Coconut sailing
Interview with
Before the days of GPS and SatNavs, how did early seafarers crossing the open ocean manage? The answer was to use the positions of stars. By measuring the angles to different stars you can work out your line of latitude - how far north or south you are. And some ancient mariners had clever ways of doing it, as Captain James Taylor, president of the Royal Institute of Navigation, explained to Chris Smith...
James - If you go back to the South Seas centuries ago, the South Sea islanders used latitude sailing, which was effectively using a coconut shell part filled with water, with apertures drilled in it so that a reflected heavenly body would be seen by the user at the appropriate angle. So the mariner would keep that heavenly body at that particular angle and that led to latitude sailing.
So you would go along a line of latitude until you got to where you wanted to be and then go straight north or south away from or towards the Sun.
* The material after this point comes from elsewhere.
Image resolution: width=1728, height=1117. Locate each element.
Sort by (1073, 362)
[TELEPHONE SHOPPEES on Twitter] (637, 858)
And it was that, the limitation of latitude sailing which led to the absolute need to establish a means of determining longitude.
Chris - Why can we work out latitude using a coconut shell but we can't work out longitude then?
James - Because the Earth rotates around its north/south axis and, therefore, you're using heavenly bodies and they're tracking across the sky basically to follow. But if you need a true position, and much of this was generated by various accidents where people did not know the longitude, the legendary loss of the treasures in Admiral Cloudesley Shovells' wreck off the Scillys, for example, is that you need to determine longitude and true position, and that was much more economical. Instead of going through a series of right angles in order to complete your journey, you could go directly.
Chris - So, basically, because the Earth is turning you need to know what time of day it is, very precisely to know where those stars in the sky that you are following should be?
James - Indeed. And the easiest indicator of your own longitude is the Sun. When the Sun is at it's highest point in the sky, effectively you're on that line of latitude. So once Harrison had invented his chronometer, an accurate form of timekeeping. And you knew the longitude of your point of departure, and the time difference between your point of departure and your current position when the Sun is directly overhead, you had a longitude relative to your point of departure. And custom and practice dictated that the standard point of departure was Greenwich. Greenwich became the zero degrees east/west longitude and you could now measure time when the Sun was at it highest point relative to that. So we now had latitude and longitude.